Overall, 90 studies met the inclusion criteria. RoB and confounding factors revealed high RoB for selection, performance, and detection bias, and low RoB for correction of initial PSA and biopsy GS. When comparing RP with EBRT, retrospective series suggested an advantage for RP, although with a low level of evidence. Both RT and RP should be seen as part of a multimodal treatment plan with possible addition of (postoperative) RT and/or androgen deprivation therapy (ADT), respectively. High levels of evidence exist for EBRT treatment, with several randomized clinical trials showing superior outcome for adding long-term ADT or BT to EBRT. No clear cutoff can be proposed for RT dose, but higher RT doses by means of dose escalation schemes result in an improved biochemical control. Twenty studies reported data on QoL, with RP resulting mainly in genitourinary toxicity and sexual dysfunction, and EBRT in bowel problems.

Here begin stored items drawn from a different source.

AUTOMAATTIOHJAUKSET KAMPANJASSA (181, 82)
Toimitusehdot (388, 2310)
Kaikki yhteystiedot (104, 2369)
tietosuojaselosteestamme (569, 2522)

Based on the results of this systematic review, both RP as part of multimodal treatment and EBRT + long-term ADT can be recommended as primary treatment in high-risk and locally advanced PCa. For high-risk PCa, EBRT + BT can also be offered despite more grade 3 toxicity. Interestingly, for selected patients, for example, those with higher comorbidity, a shorter duration of ADT might be an option. For locally advanced PCa, EBRT + BT shows promising result but still needs further validation. In this setting, it is important that patients are aware that the offered therapy will most likely be in the context a multimodality treatment plan. In particular, if radiation is used, the combination of local with systemic treatment provides the best outcome, provided the patient is fit enough to receive both. Until the results of the SPCG15 trial are known, the optimal local treatment remains a matter of debate. Patients should at all times be fully informed about all available options, and the likelihood of a multimodal approach including the potential side effects of both local and systemic treatment.

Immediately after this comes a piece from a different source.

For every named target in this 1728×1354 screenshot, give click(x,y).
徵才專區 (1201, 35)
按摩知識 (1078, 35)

We reviewed the literature to see whether the evidence from clinical studies would tell us the best way of curing men with aggressive prostate cancer that had not spread to other parts of the body such as lymph glands or bones. Based on the results of this systematic review, there is good evidence that both surgery and radiation therapy are good treatment options, in terms of prolonging life and preserving quality of life, provided they are combined with other treatments. In the case of surgery this means including radiotherapy (RT), and in the case of RT this means either hormonal therapy or combined RT and brachytherapy.

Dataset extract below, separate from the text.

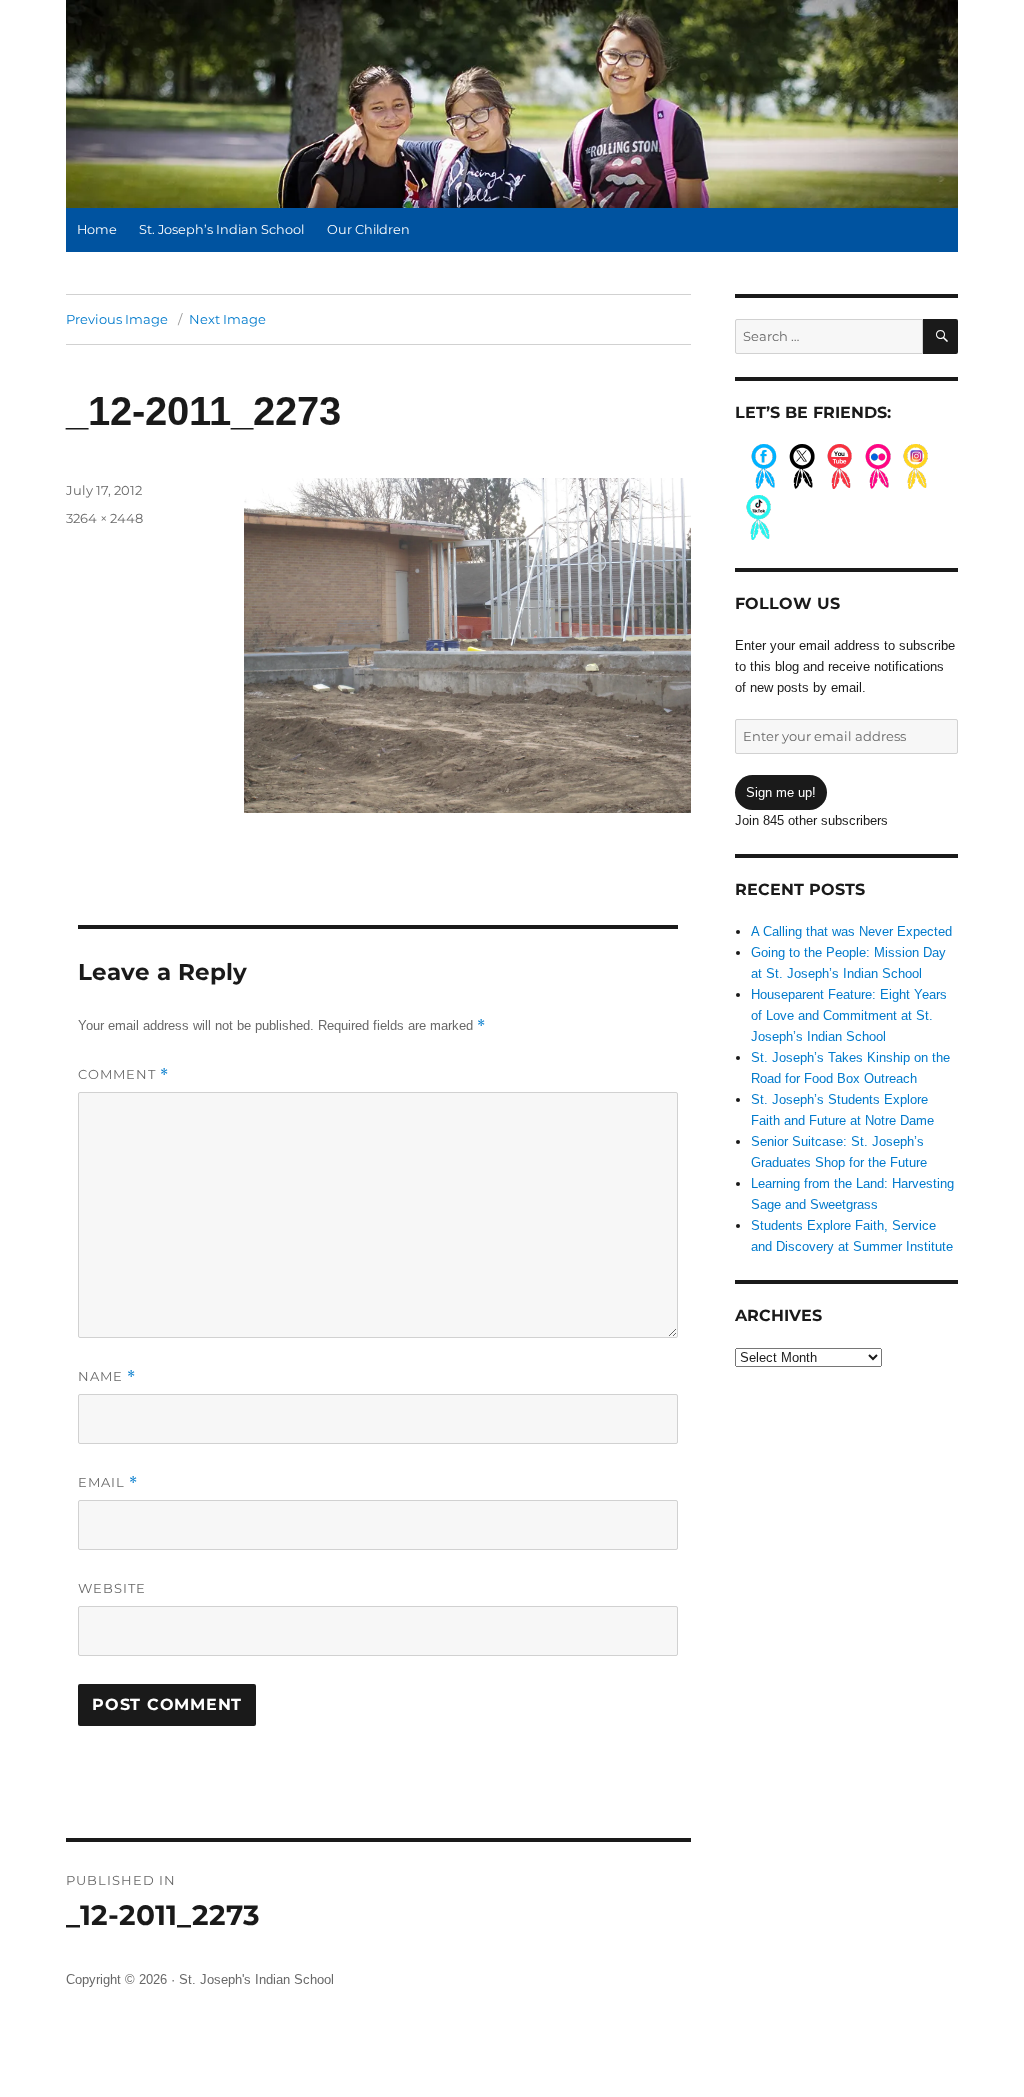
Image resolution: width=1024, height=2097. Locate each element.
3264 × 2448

High-risk and locally advanced prostate cancer (PCa) patients are likely to undergo multimodality treatment. Patients should at all times be fully informed about all available options and the likelihood of a multimodal approach, including the potential side effects of both local and systemic treatment.
For high-risk localized and locally advanced PCa, both radical prostatectomy as part as multimodal therapy and external beam radiotherapy (EBRT) + long-term androgen deprivation therapy (ADT) can be recommended as primary treatment.
For high-risk localized PCa, EBRT + BT can also be offered despite a less favorable toxicity profile. In selected high-risk PCa patients, a shorter duration of ADT might be considered.
Until the results of the SPCG15 trial are known, the optimal local treatment remains a matter of debate.